Neuroradiology

Bi-plane Angiography
Huntington Hospital has reached a new level of excellence by being the first health care facility in the San Gabriel Valley to open a biplane angiographic suite with specific neurointerventional capabilities. There is also a newly refurbished interventional radiology suite dedicated to diagnostic and interventional radiology and vascular procedures.
Patients with cerebrovascular disease, including aneurysms and other vascular malformations of the brain, will have more treatment options than ever before. With the new equipment, the patient's hospital stay is shorter than when conventional surgery is performed and recovery time is usually quicker.
"The new biplane digital angiographic equipment provides the physician or surgeon with two real-time views of the position of the micro-catheter or device within the cerebral circulation. This information is very useful, both as an aid to the navigation of the catheter and for the purpose of increasing safety. We will be able to perform more difficult procedures with a higher degree of accuracy," says Ian Ross, MD, Huntington Hospital neurosurgeon.

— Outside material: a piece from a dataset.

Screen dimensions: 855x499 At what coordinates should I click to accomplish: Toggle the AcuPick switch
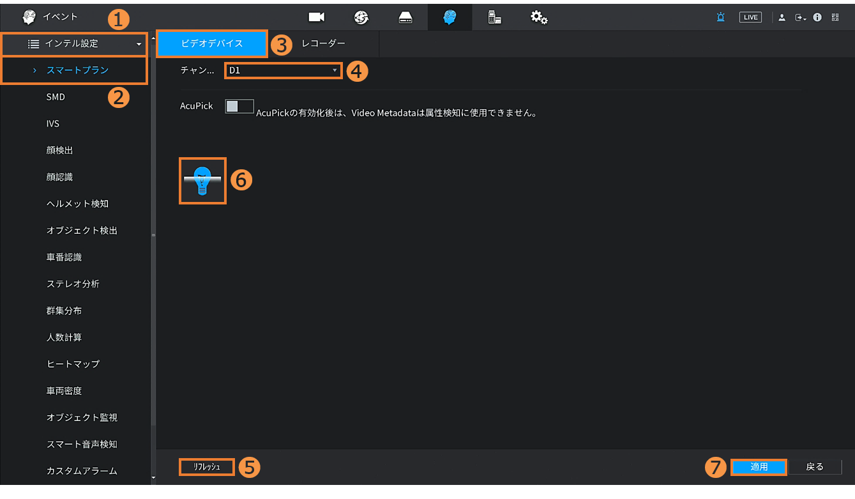tap(239, 106)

Conditions that can be treated in the interventional suites include: stroke, aneurysms, intracranial atherosclerosis, extracranial atherosclerosis and spinal compression fractures. Huntington Hospital interventionalists can perform aneurysm coil occlusion, intracranial angioplasty for stroke prevention, and carotid/cerebral angiogram with 3-D imaging capability among others.
Radiology and vascular procedures include: diagnostic angiography, peripheral vascular balloon angioplasty, embolization, vertebroplasty and more. In many cases, general anesthesia is not required for interventional radiology procedures and many of those procedures are performed on an outpatient basis or require only a short hospital stay.
The interventional radiology suites are located on the ground floor of the East Tower.